Express the lines of the records below as a numbered list, omitting any blank lines and leaving the pictures out of the answer.

______

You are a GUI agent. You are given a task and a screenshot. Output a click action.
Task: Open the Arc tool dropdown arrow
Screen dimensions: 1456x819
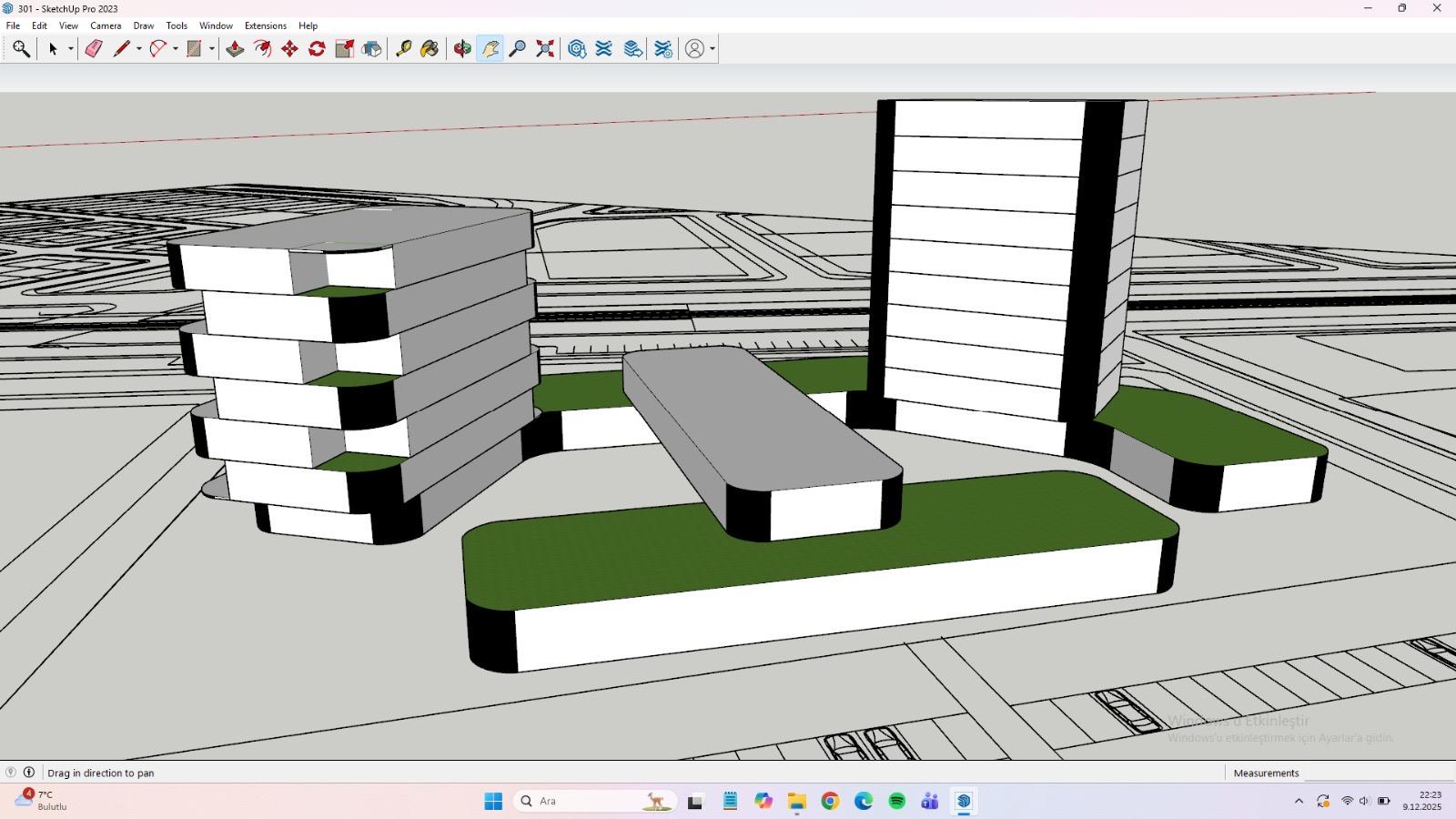coord(175,49)
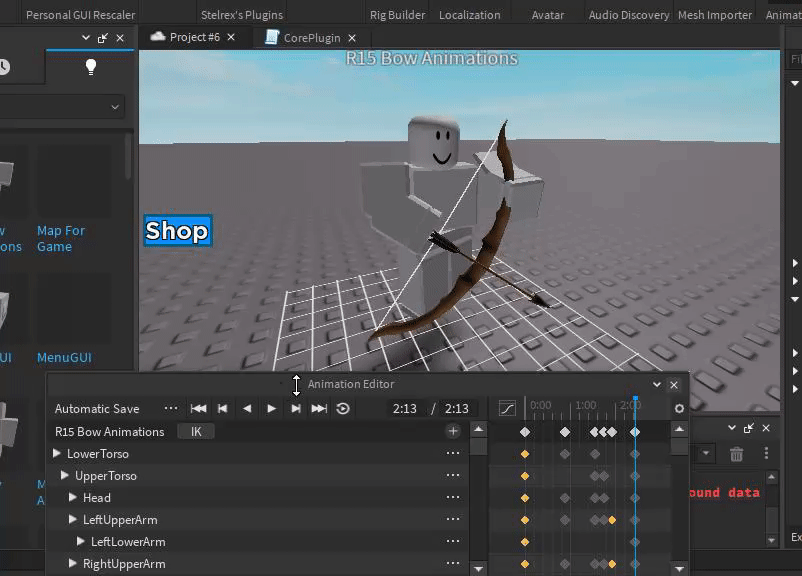Play the animation in Animation Editor
The height and width of the screenshot is (576, 802).
pyautogui.click(x=271, y=408)
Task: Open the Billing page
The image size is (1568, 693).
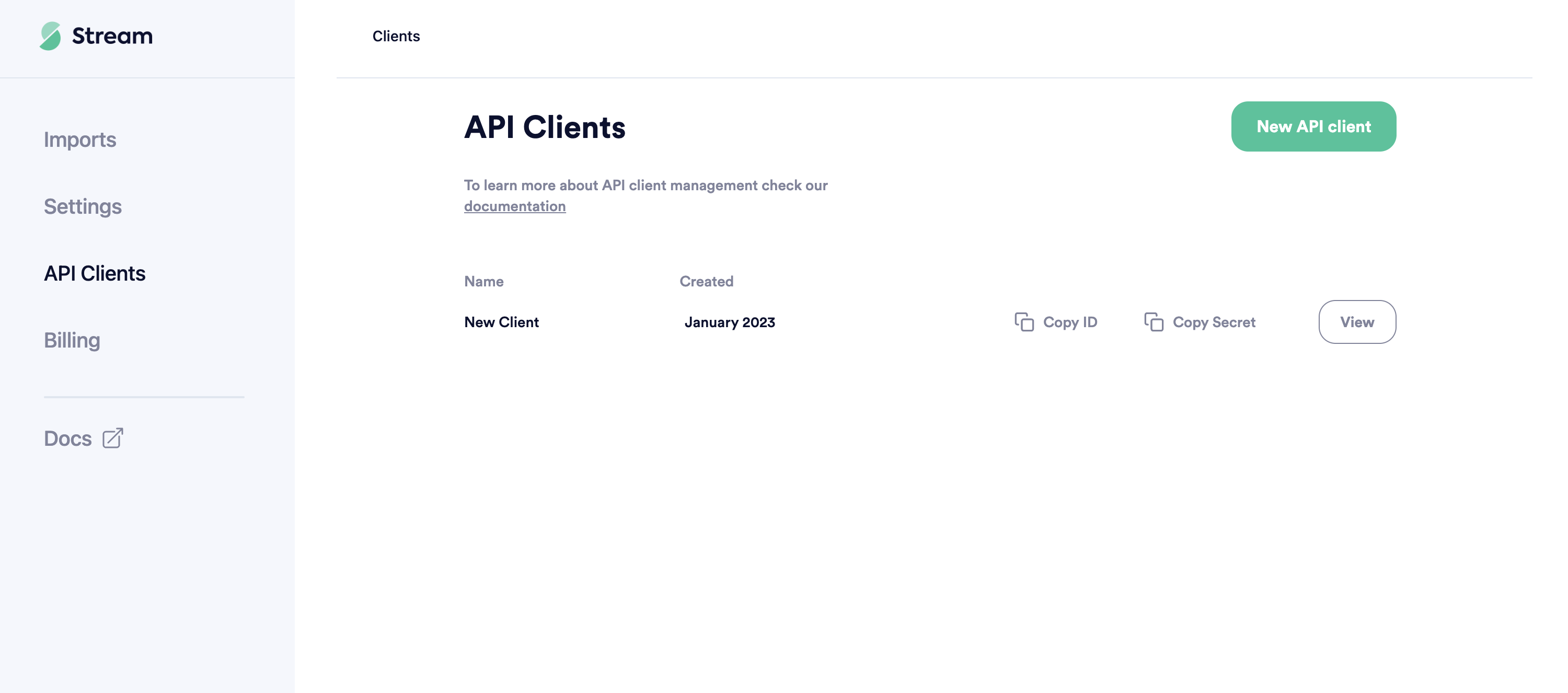Action: [72, 341]
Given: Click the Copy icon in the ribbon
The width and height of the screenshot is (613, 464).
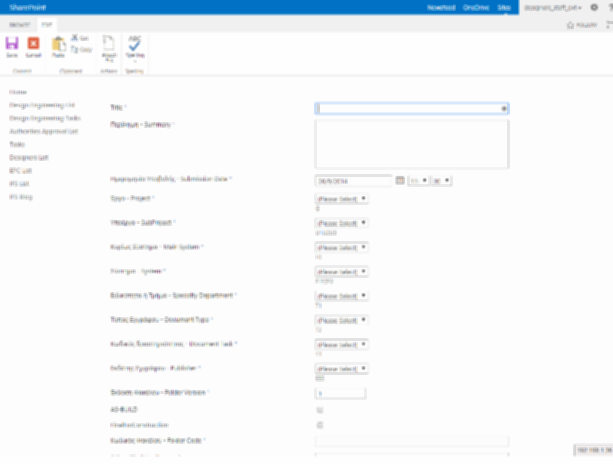Looking at the screenshot, I should [x=75, y=48].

______

__RESPONSE TO THIS TASK__.
1. You are a GUI agent. You are given a task and a screenshot. Output a click action.
2. Task: Open the Arc tool dropdown arrow
3. Screen dimensions: 1456x819
4. coord(175,49)
5. Play the animation in Animation Editor
6. The height and width of the screenshot is (576, 802).
7. pyautogui.click(x=271, y=408)
8. Task: Open the Billing page
9. The image size is (1568, 693).
10. Action: [72, 341]
11. Given: Click the Copy icon in the ribbon
12. The width and height of the screenshot is (613, 464).
13. Looking at the screenshot, I should [x=75, y=48].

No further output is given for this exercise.